▶ Item position entries:
-=-=-

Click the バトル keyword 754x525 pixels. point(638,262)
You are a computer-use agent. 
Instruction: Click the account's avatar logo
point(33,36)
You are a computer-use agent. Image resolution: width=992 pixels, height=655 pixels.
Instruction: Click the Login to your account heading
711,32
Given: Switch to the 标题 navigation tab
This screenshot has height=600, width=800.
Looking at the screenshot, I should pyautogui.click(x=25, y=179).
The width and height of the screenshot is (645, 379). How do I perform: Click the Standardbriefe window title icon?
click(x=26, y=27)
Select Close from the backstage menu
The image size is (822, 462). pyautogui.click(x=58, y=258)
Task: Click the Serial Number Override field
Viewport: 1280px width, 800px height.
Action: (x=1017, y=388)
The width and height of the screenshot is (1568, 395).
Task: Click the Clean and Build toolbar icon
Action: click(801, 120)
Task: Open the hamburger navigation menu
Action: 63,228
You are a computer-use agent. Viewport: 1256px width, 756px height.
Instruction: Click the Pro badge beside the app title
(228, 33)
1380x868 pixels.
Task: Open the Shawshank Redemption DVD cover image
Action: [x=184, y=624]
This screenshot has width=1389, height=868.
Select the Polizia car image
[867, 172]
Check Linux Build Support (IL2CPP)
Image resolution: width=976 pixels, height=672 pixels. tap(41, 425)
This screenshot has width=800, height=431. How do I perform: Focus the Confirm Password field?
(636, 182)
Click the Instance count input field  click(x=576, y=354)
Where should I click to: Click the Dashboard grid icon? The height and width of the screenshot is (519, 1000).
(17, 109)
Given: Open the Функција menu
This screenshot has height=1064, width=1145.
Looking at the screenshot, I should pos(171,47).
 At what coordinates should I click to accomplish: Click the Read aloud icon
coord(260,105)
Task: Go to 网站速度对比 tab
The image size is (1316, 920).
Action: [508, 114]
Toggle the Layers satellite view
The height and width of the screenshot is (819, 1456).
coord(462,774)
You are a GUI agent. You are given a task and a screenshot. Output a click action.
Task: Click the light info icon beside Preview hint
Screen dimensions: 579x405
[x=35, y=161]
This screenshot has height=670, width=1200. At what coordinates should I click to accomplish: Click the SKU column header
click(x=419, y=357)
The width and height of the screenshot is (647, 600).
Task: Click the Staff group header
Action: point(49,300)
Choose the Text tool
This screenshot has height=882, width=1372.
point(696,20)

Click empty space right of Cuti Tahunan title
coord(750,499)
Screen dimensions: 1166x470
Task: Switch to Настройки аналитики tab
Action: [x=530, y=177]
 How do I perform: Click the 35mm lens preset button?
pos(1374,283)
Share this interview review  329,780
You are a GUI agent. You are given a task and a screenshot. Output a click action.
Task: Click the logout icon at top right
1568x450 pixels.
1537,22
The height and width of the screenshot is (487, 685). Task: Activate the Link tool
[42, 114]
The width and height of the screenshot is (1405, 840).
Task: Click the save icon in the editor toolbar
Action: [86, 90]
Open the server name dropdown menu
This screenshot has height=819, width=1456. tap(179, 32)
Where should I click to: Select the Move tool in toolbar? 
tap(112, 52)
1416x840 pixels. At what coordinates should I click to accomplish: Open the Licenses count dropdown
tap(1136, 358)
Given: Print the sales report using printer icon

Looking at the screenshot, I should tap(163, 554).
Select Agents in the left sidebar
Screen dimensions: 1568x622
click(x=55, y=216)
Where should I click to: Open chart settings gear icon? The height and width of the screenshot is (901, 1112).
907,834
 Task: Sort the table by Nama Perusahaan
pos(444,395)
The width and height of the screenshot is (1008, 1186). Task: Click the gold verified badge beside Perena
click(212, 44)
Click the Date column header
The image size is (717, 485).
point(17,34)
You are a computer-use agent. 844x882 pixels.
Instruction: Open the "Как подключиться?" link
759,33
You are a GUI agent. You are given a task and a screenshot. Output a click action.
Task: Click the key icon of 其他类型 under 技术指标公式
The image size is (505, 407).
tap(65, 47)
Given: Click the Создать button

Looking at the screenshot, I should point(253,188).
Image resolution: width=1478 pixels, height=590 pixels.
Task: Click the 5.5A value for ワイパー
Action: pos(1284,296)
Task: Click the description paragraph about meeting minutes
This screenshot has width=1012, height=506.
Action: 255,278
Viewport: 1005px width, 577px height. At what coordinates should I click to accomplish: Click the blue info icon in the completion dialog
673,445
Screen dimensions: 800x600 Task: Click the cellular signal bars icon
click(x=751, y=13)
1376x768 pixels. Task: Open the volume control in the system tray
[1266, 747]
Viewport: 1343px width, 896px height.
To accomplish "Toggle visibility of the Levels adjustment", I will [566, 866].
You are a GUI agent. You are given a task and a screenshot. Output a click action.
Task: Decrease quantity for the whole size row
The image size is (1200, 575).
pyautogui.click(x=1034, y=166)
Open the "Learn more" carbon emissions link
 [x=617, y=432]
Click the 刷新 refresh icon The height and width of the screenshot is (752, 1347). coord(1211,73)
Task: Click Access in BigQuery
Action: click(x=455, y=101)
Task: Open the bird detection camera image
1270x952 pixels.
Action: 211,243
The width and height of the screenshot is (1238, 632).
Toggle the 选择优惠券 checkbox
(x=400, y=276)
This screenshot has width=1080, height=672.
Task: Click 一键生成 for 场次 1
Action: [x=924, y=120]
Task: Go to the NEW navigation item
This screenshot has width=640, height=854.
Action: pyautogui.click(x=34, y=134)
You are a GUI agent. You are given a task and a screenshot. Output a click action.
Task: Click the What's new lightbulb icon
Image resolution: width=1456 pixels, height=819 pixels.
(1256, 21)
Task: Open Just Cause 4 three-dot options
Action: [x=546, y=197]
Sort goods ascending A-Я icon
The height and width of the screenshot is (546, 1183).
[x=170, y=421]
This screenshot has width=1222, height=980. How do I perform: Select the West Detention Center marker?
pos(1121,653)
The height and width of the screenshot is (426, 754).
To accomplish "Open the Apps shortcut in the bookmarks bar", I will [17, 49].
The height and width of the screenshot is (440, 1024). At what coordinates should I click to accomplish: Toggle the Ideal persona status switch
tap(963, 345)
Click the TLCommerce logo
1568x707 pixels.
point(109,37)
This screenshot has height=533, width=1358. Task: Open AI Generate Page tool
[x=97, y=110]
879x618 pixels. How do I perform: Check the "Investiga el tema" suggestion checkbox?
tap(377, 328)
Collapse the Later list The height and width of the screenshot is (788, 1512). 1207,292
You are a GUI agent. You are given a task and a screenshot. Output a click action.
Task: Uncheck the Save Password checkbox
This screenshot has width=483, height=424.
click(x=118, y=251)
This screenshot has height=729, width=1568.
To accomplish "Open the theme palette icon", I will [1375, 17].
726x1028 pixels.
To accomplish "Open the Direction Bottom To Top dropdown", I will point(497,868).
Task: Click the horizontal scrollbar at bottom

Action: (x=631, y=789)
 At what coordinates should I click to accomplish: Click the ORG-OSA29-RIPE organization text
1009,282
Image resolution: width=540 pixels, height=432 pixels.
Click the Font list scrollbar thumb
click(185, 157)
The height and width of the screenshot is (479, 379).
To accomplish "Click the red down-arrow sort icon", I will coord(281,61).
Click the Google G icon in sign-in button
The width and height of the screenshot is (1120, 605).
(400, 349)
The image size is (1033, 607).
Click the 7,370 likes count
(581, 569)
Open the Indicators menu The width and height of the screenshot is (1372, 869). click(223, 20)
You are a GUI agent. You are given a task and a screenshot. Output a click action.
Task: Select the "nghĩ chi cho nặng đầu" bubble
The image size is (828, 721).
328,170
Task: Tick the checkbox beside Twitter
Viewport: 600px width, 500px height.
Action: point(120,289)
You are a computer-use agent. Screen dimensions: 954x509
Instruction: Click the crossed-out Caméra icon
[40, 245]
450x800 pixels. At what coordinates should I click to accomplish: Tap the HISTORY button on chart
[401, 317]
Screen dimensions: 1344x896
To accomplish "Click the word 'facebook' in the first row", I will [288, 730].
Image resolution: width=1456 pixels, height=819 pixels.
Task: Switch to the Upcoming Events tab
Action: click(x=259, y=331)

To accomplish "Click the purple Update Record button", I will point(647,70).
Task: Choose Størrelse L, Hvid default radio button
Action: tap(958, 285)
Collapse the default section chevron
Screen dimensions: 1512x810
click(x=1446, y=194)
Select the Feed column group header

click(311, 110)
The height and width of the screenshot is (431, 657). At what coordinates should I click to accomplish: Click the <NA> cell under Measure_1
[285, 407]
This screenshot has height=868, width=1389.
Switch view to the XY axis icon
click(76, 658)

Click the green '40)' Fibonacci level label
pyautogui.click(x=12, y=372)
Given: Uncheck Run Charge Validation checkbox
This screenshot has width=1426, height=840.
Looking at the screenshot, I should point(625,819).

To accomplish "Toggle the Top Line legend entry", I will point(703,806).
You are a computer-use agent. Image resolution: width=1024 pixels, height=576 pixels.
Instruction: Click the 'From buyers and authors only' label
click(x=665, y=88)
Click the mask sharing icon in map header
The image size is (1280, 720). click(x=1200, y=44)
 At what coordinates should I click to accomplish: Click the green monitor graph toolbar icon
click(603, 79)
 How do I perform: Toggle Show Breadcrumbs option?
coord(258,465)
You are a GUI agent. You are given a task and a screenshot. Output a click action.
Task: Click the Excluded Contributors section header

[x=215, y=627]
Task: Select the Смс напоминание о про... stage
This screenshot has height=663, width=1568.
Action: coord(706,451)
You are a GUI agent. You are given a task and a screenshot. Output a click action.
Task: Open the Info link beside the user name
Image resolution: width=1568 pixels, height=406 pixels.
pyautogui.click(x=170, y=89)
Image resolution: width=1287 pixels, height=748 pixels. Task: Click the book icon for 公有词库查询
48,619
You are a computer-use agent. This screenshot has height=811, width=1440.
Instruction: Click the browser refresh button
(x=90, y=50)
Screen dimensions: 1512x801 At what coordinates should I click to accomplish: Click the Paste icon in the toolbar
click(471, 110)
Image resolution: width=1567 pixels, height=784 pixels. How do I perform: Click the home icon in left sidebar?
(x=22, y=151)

-=-=-

▶ Aim of the exercise:
Copy the records from the line containing "Where should I click to: Select" to the line containing "Action: pos(1284,296)". Substitute "monthly invoice" for "sales report", and leave everything else unchanged.

▶ Exercise response:
Where should I click to: Select the Move tool in toolbar? 
tap(112, 52)
1416x840 pixels. At what coordinates should I click to accomplish: Open the Licenses count dropdown
tap(1136, 358)
Given: Print the monthly invoice using printer icon

Looking at the screenshot, I should tap(163, 554).
Select Agents in the left sidebar
Screen dimensions: 1568x622
click(x=55, y=216)
Where should I click to: Open chart settings gear icon? The height and width of the screenshot is (901, 1112).
907,834
 Task: Sort the table by Nama Perusahaan
pos(444,395)
The width and height of the screenshot is (1008, 1186). Task: Click the gold verified badge beside Perena
click(212, 44)
Click the Date column header
The image size is (717, 485).
point(17,34)
You are a computer-use agent. 844x882 pixels.
Instruction: Open the "Как подключиться?" link
759,33
You are a GUI agent. You are given a task and a screenshot. Output a click action.
Task: Click the key icon of 其他类型 under 技术指标公式
The image size is (505, 407).
tap(65, 47)
Given: Click the Создать button

Looking at the screenshot, I should point(253,188).
Image resolution: width=1478 pixels, height=590 pixels.
Task: Click the 5.5A value for ワイパー
Action: pos(1284,296)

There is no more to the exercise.